Unidentified Analyst: Got a couple of questions on MobileAuth, I think in your last call, you mentioned that MobileAuth supports Face ID, but you also said our face-positive solution. Is that a BIO-key developed face technology or licensed? I wasn’t quite sure what that was?
Michael DePasquale: Yes, so it may have been a little bit confusing. I think what Kim was referencing is MobileAuth and what it supports across the board. So MobileAuth now supports palm scanning, right? So you can scan your palm. It’s server and device based. So you can scan your palm with MobileAuth and positively identify yourself. We now also support facial recognition, and that is a licensed product. We did not go out and believe that we needed to go out and develop financial – I’m sorry, facial algorithms to match faces when there’s really good technology out there that can be licensed at a very fair rate. So we now support facial recognition as part of the MobileAuth app, but what she also said was as an authenticator, as another authentication option, we support Face ID and Touch ID on the iPhone and Android biometrics.
So when you look at the MobileAuth, even PortalGuard in general, one of our distinct competitive advantages is the flexibility that we provide our customers.
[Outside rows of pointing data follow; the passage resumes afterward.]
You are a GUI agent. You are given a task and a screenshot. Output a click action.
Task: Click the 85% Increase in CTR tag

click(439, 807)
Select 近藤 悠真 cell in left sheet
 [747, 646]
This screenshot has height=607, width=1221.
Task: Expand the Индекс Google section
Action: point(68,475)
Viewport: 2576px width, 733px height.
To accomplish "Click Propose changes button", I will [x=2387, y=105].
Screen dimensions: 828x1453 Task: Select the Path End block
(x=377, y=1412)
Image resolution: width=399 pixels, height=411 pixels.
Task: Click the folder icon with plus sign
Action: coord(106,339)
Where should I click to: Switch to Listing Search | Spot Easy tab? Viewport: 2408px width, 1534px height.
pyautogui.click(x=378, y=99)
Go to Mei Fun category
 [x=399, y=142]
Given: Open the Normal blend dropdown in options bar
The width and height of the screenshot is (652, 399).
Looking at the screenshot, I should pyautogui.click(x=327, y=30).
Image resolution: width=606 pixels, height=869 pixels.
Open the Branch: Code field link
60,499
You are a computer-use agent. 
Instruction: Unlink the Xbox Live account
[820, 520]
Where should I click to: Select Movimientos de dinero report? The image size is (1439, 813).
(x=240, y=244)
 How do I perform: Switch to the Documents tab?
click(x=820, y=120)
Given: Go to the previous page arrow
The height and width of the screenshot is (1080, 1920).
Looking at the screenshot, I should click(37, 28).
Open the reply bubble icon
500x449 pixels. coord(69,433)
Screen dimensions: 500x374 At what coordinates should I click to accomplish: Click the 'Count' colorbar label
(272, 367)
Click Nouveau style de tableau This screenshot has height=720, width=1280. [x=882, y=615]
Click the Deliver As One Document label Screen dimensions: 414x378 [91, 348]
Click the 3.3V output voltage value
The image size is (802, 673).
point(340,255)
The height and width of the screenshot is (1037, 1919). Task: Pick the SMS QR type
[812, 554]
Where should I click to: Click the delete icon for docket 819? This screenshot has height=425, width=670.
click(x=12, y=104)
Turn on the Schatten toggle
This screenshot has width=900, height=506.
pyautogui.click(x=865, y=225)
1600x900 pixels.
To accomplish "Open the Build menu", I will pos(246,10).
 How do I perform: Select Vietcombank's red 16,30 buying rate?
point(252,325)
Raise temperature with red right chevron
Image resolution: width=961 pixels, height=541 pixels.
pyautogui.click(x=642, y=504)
We support PINs, tokens cards, keys, and biometrics, right? And our biometrics are a stronger option. They can be centrally matched. They can be matched on the device. So now we’re supporting a full suite of authentication options, 16-plus options that our customers can pick, select and choose to secure their portals and their information and their front ends and their networks. So that’s what she was describing.
Unidentified Analyst: Okay. And so somebody can load the MobileAuth app on an iPhone, and it becomes sort of a plug-and-play device manager for multi-authentication on a cell phone is that right?
Michael DePasquale: It’s – right now, MobileAuth is an enterprise security solution. We focus on the enterprise. We don’t focus directly on the consumer. Our focus at BIO-key is securing enterprises. And we believe that MobileAuth will be an extension that gets us into what we call the CIAM space, the customer identity and access management space, where our customers, our enterprise customers will be able to use MobileAuth to authenticate their customers. So if you think about almost every large entity on the globe deals directly with consumers in some way, shape, or form. So for example, it may even be just registering the warranty for a product that a consumer buys even though they don’t buy it directly from the company, they buy it through a retailer or whatever.
So allowing our enterprise customers to be able to securely authenticate their customers is kind of the next extension, and we call that CIAM, or customer identity and access management. There is an app that is downloaded from the Apple Store or the Android Store that gets loaded onto the device, whatever it is, iPhone or Android phone. Samsung doesn’t really matter what brand. And then that links up to the enterprise and allows for secure access to whatever information they are securing or locking down.
Unidentified Analyst: Okay. On Swivel, are you still looking at a $3 million target or do you have any kind of adjustment on that? I know he’s indicating that…?
Michael DePasquale: We are hitting, as Alex described, we’re hitting all of our objectives as it relates to Swivel, and we expect to hit our nine-month and our 12-month objectives as well. Remember that we acquired the company in March. So we grabbed a little bit of revenue in the first quarter of last year. And through the nine-month period, we’ve generated just about one – a little under $1.6 million in revenue, represents about 30% of our overall total revenue. PistolStar, PortalGuard is about 33%. And BIO-key the core BIO-key company is about 36%. The difference between 2021 and 2022 is really the delta in Africa. Africa, we generated about $700,000 in revenue last year through nine months and this year as it relates to the hardware side its zero.